Pension discrimination

22 Dec

Its seems to me that Private sector works are being discriminated over Public sector works with the new Pension rules. 

Private sector workers are victims of this discrimination as they can take far less income from their pension plans than their public sector counterparts before they are subject to punitive tax on their lifetime savings.

Under new tax-free limits announced in the Autumn Statement, workers with gold-plated final salary pensions can get an inflation-linked income of up to £62,500 a year before they have to pay tax on their pension pot. But a saver in a defined contribution pension scheme could get an index-linked pension of just £35,000 before having to pay tax.

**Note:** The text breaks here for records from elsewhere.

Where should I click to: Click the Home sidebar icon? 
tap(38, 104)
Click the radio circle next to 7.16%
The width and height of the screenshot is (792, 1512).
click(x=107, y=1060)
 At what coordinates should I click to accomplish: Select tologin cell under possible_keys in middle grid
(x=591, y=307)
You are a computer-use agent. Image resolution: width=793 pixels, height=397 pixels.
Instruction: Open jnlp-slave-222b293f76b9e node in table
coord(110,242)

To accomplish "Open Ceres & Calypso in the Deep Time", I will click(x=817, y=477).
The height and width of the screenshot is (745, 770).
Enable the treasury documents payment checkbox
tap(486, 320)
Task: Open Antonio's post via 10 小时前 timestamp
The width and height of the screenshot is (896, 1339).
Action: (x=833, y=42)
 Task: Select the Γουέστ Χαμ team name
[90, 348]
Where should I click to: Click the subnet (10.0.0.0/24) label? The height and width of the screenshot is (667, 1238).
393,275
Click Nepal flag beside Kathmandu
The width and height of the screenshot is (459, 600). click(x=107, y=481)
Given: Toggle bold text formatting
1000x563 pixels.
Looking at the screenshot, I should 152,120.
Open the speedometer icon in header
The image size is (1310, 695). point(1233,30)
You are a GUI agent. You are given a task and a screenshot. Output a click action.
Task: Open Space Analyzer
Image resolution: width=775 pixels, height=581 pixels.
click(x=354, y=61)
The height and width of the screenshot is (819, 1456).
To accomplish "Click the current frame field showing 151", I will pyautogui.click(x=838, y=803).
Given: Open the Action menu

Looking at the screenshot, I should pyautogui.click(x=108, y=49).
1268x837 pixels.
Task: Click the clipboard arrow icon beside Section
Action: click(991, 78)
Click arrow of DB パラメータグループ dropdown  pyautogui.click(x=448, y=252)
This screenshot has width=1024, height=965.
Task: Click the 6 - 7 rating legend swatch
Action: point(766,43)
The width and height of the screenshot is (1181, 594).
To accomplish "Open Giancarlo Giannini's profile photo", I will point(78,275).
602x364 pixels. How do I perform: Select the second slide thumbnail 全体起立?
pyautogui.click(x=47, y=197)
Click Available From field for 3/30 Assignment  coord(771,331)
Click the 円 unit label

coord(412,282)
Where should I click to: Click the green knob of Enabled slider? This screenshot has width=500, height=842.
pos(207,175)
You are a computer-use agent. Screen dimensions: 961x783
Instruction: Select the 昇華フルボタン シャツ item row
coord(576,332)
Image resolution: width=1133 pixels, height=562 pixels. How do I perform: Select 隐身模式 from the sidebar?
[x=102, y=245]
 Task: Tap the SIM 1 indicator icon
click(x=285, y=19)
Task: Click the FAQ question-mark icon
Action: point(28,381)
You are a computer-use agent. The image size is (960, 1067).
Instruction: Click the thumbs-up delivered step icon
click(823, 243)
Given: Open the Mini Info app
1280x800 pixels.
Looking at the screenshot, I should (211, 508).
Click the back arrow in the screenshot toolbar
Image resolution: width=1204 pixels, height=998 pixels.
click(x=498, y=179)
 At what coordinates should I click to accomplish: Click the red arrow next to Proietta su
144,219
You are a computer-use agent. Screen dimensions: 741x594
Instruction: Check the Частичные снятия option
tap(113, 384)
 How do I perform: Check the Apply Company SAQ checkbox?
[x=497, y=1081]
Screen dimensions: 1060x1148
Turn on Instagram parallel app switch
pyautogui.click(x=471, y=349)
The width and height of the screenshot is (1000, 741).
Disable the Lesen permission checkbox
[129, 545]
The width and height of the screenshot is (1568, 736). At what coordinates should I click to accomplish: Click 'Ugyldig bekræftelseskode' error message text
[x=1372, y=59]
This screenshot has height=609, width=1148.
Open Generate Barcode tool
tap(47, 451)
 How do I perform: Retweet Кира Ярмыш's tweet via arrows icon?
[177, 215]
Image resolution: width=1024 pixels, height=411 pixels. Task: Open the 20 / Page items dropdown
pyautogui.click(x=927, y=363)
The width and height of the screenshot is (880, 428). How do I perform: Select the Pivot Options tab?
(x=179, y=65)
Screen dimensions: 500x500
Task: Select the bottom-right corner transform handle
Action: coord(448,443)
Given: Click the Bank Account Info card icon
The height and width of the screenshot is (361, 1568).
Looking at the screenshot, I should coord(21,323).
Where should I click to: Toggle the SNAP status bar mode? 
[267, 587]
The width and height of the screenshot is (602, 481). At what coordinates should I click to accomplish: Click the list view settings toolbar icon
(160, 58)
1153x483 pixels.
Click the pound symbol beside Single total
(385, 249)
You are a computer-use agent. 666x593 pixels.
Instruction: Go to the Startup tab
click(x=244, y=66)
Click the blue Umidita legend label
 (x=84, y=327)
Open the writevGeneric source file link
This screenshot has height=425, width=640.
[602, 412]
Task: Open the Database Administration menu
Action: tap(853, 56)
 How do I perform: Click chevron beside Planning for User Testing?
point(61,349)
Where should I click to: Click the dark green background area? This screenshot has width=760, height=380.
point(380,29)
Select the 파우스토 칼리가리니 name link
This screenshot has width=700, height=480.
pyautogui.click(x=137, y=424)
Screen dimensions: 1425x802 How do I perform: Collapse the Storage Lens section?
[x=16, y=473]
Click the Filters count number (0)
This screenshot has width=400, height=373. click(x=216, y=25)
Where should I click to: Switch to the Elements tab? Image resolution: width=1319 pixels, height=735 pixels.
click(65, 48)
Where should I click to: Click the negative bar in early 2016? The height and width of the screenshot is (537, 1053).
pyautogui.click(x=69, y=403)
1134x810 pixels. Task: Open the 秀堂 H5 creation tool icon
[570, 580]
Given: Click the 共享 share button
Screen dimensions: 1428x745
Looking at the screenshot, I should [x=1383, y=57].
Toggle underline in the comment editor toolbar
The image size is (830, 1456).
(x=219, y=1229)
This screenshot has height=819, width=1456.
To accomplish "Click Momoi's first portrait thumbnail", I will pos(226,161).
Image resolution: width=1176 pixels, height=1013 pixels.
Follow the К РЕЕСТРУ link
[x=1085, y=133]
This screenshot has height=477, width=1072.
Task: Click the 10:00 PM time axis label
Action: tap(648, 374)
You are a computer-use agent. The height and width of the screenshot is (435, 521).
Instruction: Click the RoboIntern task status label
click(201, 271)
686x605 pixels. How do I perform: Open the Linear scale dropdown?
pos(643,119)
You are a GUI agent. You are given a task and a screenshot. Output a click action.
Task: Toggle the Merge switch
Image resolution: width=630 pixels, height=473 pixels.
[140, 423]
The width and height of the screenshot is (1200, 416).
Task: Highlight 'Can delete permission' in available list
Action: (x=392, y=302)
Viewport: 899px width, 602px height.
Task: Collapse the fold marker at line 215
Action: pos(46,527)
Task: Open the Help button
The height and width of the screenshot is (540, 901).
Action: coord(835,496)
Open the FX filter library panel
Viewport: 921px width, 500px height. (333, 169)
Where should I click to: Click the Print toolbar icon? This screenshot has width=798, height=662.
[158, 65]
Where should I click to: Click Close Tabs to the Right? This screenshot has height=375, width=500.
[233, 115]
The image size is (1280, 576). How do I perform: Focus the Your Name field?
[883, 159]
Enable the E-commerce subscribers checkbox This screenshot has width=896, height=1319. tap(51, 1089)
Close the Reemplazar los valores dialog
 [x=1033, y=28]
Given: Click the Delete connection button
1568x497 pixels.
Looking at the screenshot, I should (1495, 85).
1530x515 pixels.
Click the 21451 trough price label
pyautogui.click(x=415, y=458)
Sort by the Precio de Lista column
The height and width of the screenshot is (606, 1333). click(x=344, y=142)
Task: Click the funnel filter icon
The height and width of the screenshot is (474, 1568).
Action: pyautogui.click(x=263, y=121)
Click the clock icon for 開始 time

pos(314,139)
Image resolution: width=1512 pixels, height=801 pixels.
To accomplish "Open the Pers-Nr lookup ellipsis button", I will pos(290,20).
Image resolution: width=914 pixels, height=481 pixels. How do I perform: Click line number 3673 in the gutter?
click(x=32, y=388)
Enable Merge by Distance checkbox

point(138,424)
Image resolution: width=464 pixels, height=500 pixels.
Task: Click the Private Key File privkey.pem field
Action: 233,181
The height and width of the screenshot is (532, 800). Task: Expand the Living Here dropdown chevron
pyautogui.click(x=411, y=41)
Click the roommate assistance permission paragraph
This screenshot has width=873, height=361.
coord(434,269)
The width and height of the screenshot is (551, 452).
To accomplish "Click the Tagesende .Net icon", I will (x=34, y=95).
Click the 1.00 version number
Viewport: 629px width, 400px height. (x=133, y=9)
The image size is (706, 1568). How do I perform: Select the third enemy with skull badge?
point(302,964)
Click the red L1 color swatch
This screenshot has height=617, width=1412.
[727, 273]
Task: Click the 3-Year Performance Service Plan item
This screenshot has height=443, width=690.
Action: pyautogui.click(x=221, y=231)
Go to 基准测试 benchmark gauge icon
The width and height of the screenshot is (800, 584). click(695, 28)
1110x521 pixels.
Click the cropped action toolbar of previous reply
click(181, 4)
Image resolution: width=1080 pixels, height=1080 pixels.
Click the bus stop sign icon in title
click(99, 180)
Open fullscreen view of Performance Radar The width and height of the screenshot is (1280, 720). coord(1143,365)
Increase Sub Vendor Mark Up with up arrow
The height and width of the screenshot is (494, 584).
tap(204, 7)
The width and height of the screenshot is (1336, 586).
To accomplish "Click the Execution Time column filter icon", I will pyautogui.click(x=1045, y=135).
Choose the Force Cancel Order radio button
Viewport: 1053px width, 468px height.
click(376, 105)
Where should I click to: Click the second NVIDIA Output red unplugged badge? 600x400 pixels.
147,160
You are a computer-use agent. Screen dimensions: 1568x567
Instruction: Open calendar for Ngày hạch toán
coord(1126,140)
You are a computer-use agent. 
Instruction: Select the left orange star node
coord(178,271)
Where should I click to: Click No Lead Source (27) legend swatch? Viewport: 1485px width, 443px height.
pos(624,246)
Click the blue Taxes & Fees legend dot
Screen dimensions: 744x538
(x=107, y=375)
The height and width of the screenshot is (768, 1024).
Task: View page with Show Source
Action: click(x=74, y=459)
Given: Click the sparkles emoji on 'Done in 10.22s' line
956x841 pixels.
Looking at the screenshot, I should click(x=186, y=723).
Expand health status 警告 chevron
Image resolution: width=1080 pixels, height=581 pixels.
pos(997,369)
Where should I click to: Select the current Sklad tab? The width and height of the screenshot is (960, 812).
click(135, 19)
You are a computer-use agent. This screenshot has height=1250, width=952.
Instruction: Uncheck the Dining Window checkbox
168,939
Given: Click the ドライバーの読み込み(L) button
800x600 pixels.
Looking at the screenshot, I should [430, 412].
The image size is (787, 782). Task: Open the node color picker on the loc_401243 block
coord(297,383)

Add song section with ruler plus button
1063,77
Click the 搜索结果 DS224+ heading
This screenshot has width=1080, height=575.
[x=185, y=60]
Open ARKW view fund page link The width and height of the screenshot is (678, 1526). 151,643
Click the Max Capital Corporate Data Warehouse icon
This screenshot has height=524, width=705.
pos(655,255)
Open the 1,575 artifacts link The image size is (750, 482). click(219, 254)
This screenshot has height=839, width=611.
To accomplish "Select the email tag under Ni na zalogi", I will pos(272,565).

The difference arises because of the way final salary schemes are valued and because annuity rates have fallen sharply, meaning that huge sums are required to buy relatively modest index-linked pensions. If a worker in a defined contribution pension wanted an index-linked pension of £62,500 a year, he or she would need a pension fund worth £2.3m and would have to pay £262,500 in tax, according to an analysis in The Telegraph.

A final salary member entitled to the same income would not have to pay any tax.

The gap between private and public schemes has been worsened by the cut in the maximum tax-free value of an individual’s pension savings announced in the Autumn Statement. The Chancellor said that from 2014 pension pots worth more than £1.25m would be subject to tax at 25pc on the excess. The limit is currently £1.5m.

Members of final salary schemes do not have individual pension pots, so the rules state that the notional value of their pension is 20 times the annual income that they will receive at retirement. In other words, they get an index-linked income of 5pc of their theoretical “fund”. A fund value of £1.25m equates to an income of £62,500 a year. An income up to this figure will not give rise to a tax charge on the notional fund.

Members of defined contribution schemes, meanwhile, have a real pension pot, which will attract tax when its value exceeds £1.25m. But the income that this sum can produce is currently £35,000 if the saver buys an annuity that offers inflation protection and a spouse’s pension – which final salary members get automatically.